The Prophet salla Llahu ‘alayhi wa sallam replied, “No, I fear they would rely upon it (only and make no effort to practise).”[18]

 

NEXT⇒ Letter 23 and 24


[1] See previous letter, al Muraja’at letter 20.

[2] Musnad Ahmed, vol. 1 pg. 111 [old edition]; vol 2. Pg. 225 Hadith: 883 [Risalah edition].

[3] al Thiqat, vol. 6 pg. 444.

[4] al Kamil, vol. 5 pg. 36.

[5] Siyar A’lam al Nubala’, vol. 8 pg. 214.

[6] Siyar A’lam al Nubala’, vol. 8 page 212.

[7] Tahdhib al Kamal, vol. 14 pg.136-138.

[8] Tabaqat ibn Sa’d, vol.6 pg.179; al Tarikh al Kabir, vol. 6 bio. 1594; al Kamil, vol. 2 pg. 187; Tahdhib al Kamal, vol. 14. pg. 138.

[9] Mizan al I’tidal, vol. 2 pg. 368.

[10] This term is used to refer to the age of livestock. The age also indicates its size.

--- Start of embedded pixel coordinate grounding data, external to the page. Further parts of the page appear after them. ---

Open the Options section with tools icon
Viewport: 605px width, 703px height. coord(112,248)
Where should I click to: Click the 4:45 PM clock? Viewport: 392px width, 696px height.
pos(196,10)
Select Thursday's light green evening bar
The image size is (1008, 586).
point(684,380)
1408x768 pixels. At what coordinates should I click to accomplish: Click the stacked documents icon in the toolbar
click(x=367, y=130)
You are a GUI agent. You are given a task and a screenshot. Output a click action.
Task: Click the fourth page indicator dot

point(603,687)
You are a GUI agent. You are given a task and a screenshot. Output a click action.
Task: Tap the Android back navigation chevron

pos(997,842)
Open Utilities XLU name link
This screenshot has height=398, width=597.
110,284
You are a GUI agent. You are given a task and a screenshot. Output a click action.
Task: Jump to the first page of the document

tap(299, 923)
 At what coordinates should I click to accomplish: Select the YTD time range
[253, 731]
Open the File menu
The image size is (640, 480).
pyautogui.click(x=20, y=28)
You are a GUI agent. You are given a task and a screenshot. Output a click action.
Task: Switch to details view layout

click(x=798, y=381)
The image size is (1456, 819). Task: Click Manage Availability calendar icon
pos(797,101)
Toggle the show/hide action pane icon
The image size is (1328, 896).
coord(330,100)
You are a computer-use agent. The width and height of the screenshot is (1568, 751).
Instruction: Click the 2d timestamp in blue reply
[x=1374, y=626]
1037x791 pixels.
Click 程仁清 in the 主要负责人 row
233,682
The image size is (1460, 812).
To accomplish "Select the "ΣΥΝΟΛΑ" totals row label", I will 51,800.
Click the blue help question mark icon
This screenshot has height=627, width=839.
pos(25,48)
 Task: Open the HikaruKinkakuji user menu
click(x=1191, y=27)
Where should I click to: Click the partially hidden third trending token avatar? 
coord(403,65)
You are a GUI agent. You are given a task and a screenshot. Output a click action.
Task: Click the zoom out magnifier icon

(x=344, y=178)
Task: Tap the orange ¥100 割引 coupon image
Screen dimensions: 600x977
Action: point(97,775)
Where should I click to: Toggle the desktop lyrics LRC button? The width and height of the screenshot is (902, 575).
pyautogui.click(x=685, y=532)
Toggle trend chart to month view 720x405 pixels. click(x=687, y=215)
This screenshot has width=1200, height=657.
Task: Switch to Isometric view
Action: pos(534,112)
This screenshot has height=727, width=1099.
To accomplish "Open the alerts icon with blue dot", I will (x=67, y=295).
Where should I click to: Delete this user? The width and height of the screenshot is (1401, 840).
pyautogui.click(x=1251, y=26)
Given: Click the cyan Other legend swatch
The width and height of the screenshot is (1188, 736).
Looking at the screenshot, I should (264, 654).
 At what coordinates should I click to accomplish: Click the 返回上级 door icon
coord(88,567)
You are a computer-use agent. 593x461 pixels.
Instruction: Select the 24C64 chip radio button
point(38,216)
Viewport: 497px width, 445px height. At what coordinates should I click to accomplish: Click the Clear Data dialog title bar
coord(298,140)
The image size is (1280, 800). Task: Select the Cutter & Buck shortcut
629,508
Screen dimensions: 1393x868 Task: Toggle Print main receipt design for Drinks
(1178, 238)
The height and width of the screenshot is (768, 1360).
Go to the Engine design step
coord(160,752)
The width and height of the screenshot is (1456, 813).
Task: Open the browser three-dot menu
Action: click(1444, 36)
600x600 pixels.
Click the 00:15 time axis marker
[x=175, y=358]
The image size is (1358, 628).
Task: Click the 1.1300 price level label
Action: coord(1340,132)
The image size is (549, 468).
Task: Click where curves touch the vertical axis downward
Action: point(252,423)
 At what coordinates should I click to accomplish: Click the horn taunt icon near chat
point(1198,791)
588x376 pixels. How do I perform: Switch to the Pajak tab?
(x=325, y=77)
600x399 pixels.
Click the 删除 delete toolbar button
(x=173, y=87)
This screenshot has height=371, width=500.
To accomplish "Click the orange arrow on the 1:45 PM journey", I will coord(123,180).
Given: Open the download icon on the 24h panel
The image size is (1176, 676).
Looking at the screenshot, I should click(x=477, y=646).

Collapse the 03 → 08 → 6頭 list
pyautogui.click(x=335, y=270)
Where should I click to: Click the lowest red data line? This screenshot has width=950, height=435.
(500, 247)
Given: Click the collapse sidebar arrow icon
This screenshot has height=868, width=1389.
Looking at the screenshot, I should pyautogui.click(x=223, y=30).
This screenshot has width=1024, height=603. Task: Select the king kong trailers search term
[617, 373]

This term refers to camels which have reached four years of age, or cows and goats which have reached one year of age.

[11] A measurement which is equivalent of 9 litres.

[12] A measure of volumes which is equivalent to 750 ml.

[13] The word Ta’am is often used in Hadith in referene to food prepared with wheat.

[14] Musnad Ahmed, vol. 1 pg. 159 (old Egyptian edition), vol. 2 pg. 465 (Risalah edition).

[15] Mizan al I’tidal, vol. 2 pg. 45.

[16] Al Khasa’is, pg. 83.

[17] Sahih al Bukhari, Kitab al ‘Ilm, Hadith: 127.

[18] Sahih al Bukhari, Kitab al ‘Ilm, Hadith: 131.